In realtà, i nostri mali vengono da lontano: fin dagli anni Settanta la produttività italiana è progressivamente peggiorata, mostrando un percorso analogo a quello delle altre economie avanzate, ma con tassi di sviluppo più bassi, praticamente azzerati negli ultimi dieci / vent’anni; a tale deterioramento della produttività si deve buona parte della mancata crescita economica negli ultimi lustri. Chi ha indagato questo fenomeno ha individuato varie cause: ad esempio gli economisti Pellegrino e Zingales hanno puntato il dito da un lato verso l’impreparazione del tessuto industriale italiano, costituito per lo più da piccole imprese, a fronteggiare l’accresciuta competizione internazionale soprattutto da parte dei paesi emergenti, e dall’altro verso la difficoltà a sfruttare appieno i benefici della “rivoluzione digitale”, che in Europa ha fornito una spinta all’economia inferiore rispetto agli Stati Uniti e in Italia in particolare. Indagando quest’ultimo punto, i due economisti mettono in evidenza il ruolo giocato da meccanismi poco meritocratici nella selezione dei dirigenti e da uno scenario che vede il nostro paese in ritardo rispetto alla media delle nazioni industrializzate in tema di corruzione, certezza del diritto, capitale umano e istruzione.

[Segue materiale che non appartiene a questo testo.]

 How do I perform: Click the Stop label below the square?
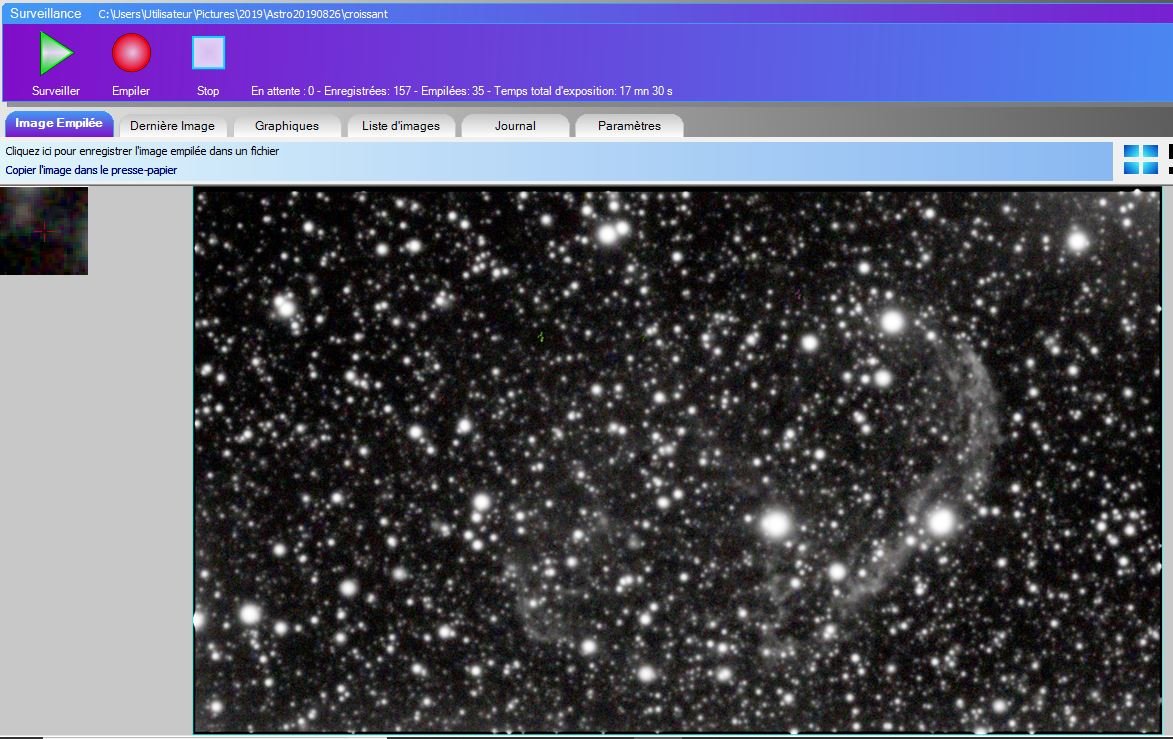click(x=208, y=91)
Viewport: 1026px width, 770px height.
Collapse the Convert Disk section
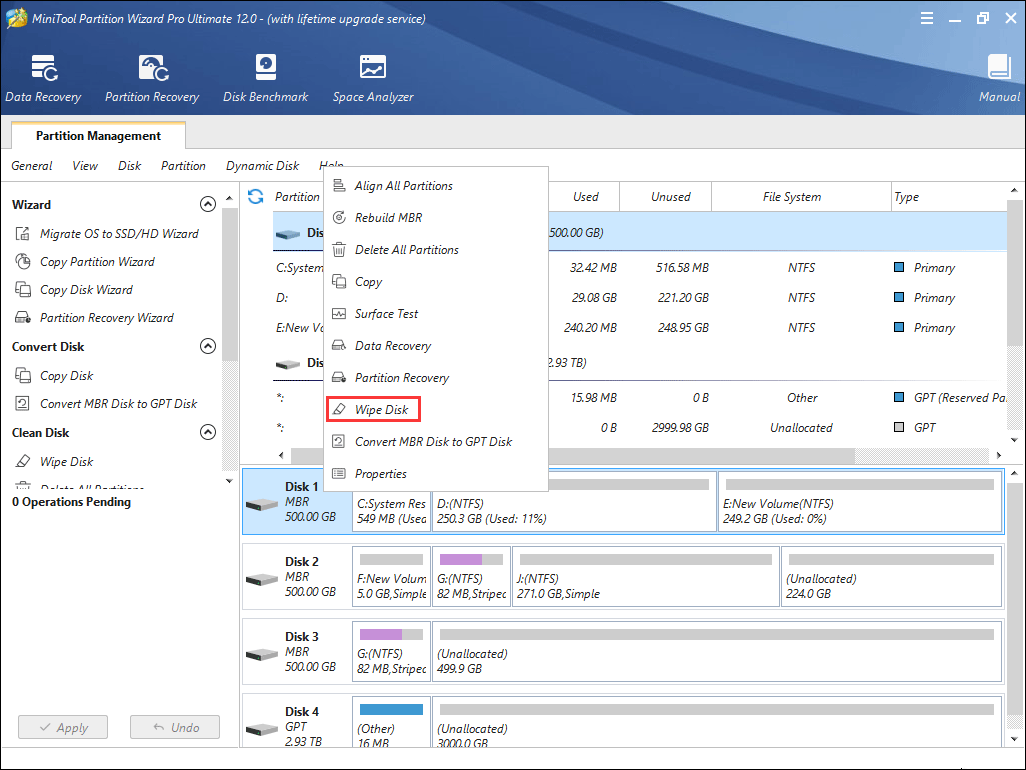pyautogui.click(x=208, y=347)
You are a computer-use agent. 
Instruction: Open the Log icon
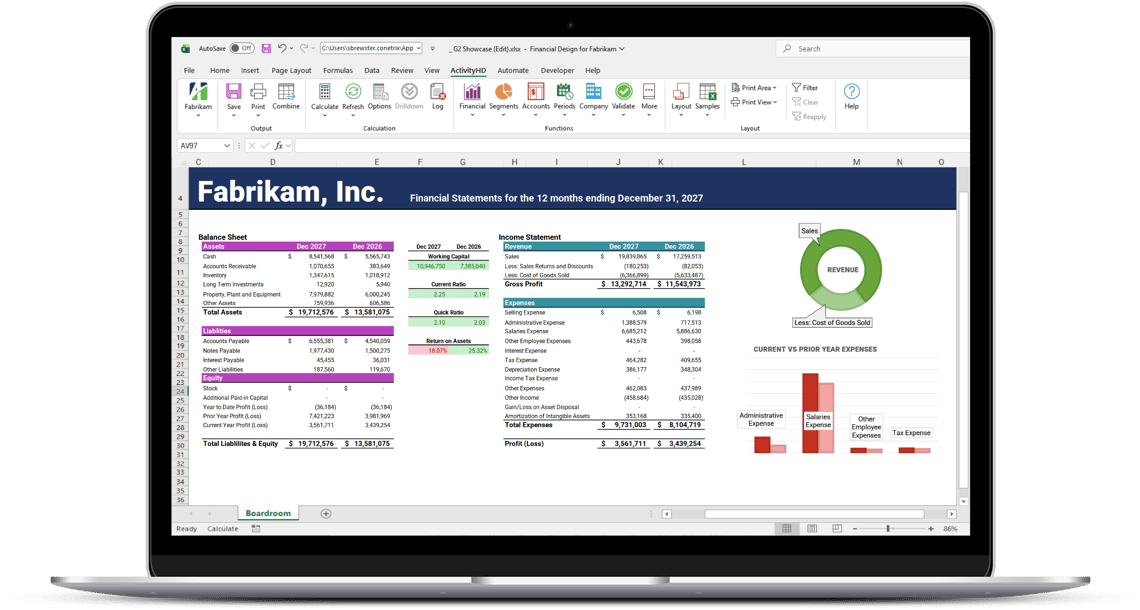pyautogui.click(x=438, y=92)
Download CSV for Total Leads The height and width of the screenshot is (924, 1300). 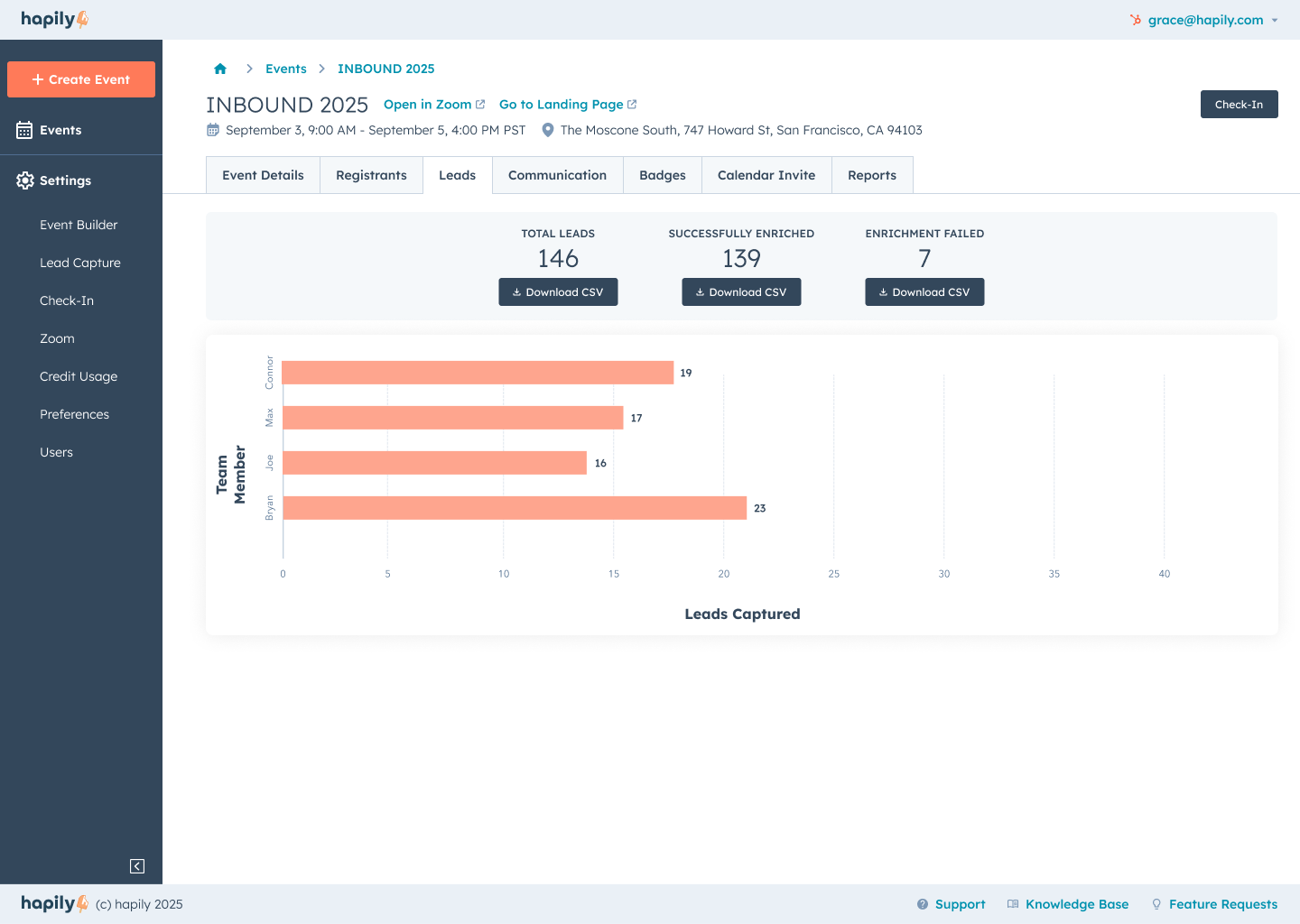coord(558,292)
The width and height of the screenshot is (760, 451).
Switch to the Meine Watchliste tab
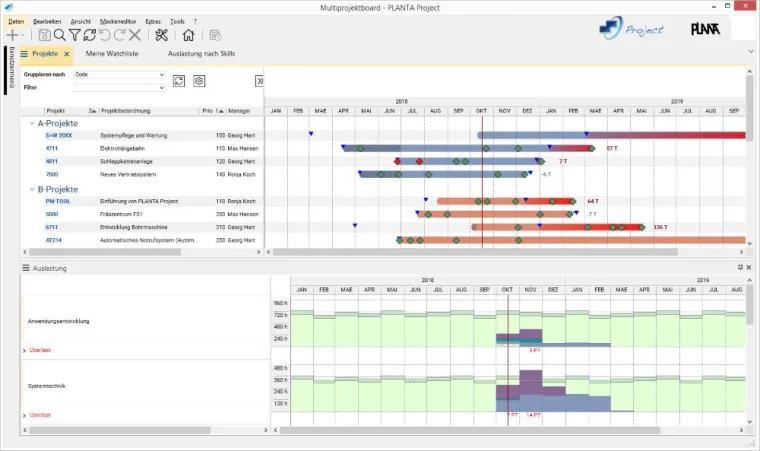point(111,53)
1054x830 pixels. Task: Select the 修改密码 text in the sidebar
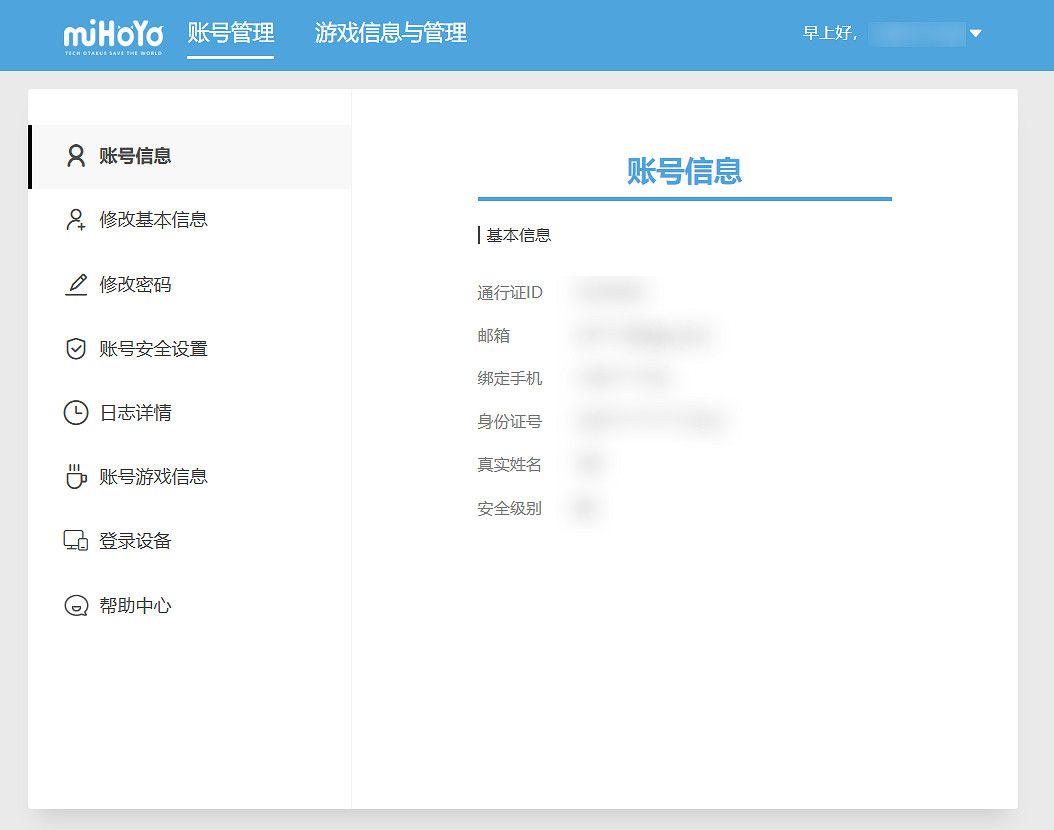click(135, 285)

A fronte di questo quadro, che impone una profonda rivisitazione del modello economico italiano e la necessità di riforme che coinvolgano il sistema di formazione, il mercato del lavoro, i meccanismi amministrativi e burocratici, il funzionamento della giustizia, vi è la tentazione di ricercare una qualche scorciatoia o di ammorbidire i vincoli esterni che sembrano aver irrigidito l’economia negli ultimi anni. In questa direzione vanno ad esempio le ipotesi di “uscita dall’euro”, che nelle intenzioni dei proponenti dovrebbero alleggerire il peso del debito pubblico, via monetizzazione, e rilanciare l’economia attraverso una sorta di svalutazione competitiva. Tuttavia, anche gli studi più favorevoli a queste ipotesi sembrano concludere che i vantaggi sul debito pubblico sono dubbi, mentre l’impatto sul debito privato e in particolare sul sistema bancario potrebbe essere sensibilmente negativo; quanto alle svalutazioni competitive, il rischio è di replicare, su scala possibilmente amplificata, un nuovo Novantadue che non ebbe effetti particolarmente positivi sul sistema industriale, come dimostra il caso del settore automobilistico.
La strada maestra per il rilancio dell’economia italiana passa attraverso un percorso di riforme di medio-lungo periodo, negoziando di volta in volta con i partner europei la flessibilità necessaria per effettuare gli investimenti richiesti. Di fronte alla rinascita dei nazionalismi va peraltro ricordato che il mercato comune europeo prima e l’Unione Europea poi hanno assicurato al nostro continente il periodo di pace più lungo della sua storia millenaria. Come recita il noto aforisma attribuito a Frédéric Bastiat, “se le merci non possono attraversare i confini, lo faranno gli eserciti”.